Temperature-Induced Tunable Particle Separation

An effective approach to isolation of submicrometer-sized particles is desired to separate cancer cells and healthy cells or in therapy for Parkinson’s disease and Alzheimer’s disease. However, since bioparticles span a large size range covering several orders of magnitude, the development of an adequate separation method is a challenging task. We consider a collection of noninteracting Brownian particles of various sizes moving in a symmetric periodic potential and subjected to external unbiased harmonic driving as well as a constant bias. We reveal a nonintuitive, yet efficient, separation mechanism based on a thermal-fluctuation-induced negative-mobility phenomenon in which particles of a given size move in a direction opposite to the applied bias. By varying solely the temperature of the system, one can separate particles of various strictly defined sizes.

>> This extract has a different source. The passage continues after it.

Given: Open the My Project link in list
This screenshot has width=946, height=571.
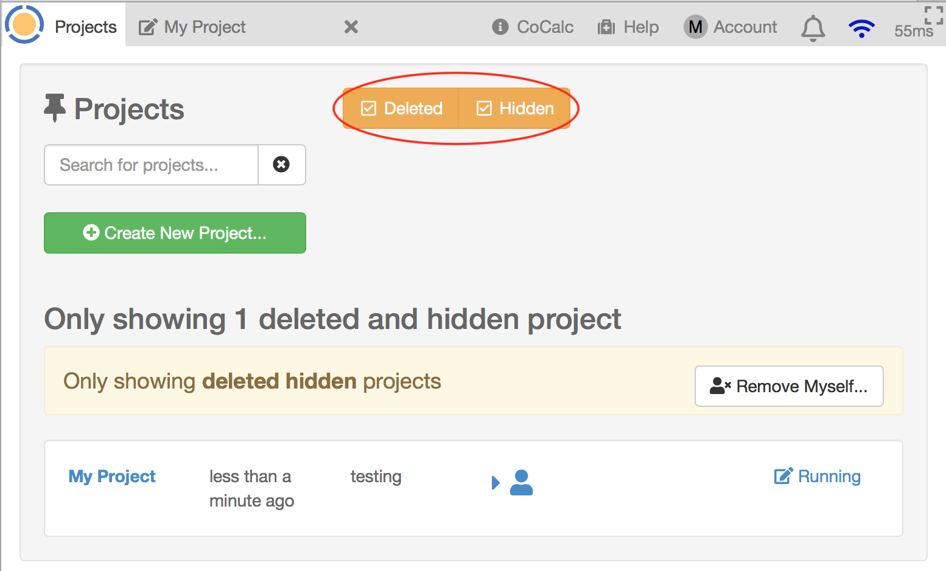Looking at the screenshot, I should [x=112, y=476].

This approach may be an important step toward the development of point-of-care lab-on-a-chip devices.

Figure 1

(a) Average velocity $⟨v⟩$ as a function of the static force $f$ for two different values of the friction $\gamma$. (b) Average velocity $⟨v⟩$ versus thermal-noise intensity $D\propto T$ for different values of $\gamma$. The other parameters are $a=5.75$, $\omega =3.75$, $f=0.1$, and $D=0.0002$.

Figure 2

(a) Average velocity $⟨v⟩$ versus the friction coefficient $\gamma$. ANM is observed only for a narrow interval marked in gray. (b) An enlargement of this region. The parameter values are as follows: $a=5.75$, $\omega =4.0$, $f=0.1$, and $D=0.0006$.

Figure 3

(a)–(c) Friction coefficient (proportional to the particle size) ${\gamma }^{\ast }\propto R$ for which the Brownian-particle velocity attains its global minimum $⟨v{⟩}_{min}\equiv ⟨v⟩({\gamma }^{\ast })$ as a function of temperature $D\propto T$. The gray bars represent the friction-coefficient interval $\delta \gamma$ in which the ANM effect occurs [see Fig. 2]. The cyan region marks the range of the particle size $\gamma \propto R$ corresponding to the vicinity of the minimum; that is, $[⟨v{⟩}_{min}-0.05⟨v{⟩}_{min},⟨v{⟩}_{min}]$. The other parameters are as follows: (a) $a=5.55$, $\omega =1.5$; (b) $a=5.75$, $\omega =1.65$; (c) $a=5.75$, $\omega =5.65$. In (a)–(c) the bias $f=0.1$. (d) The minimal velocity $⟨v{⟩}_{min}$ (left axis) as well as the resolution capacity $\delta \gamma$ (right axis) versus temperature $D$ for the parameter regime corresponding to (c).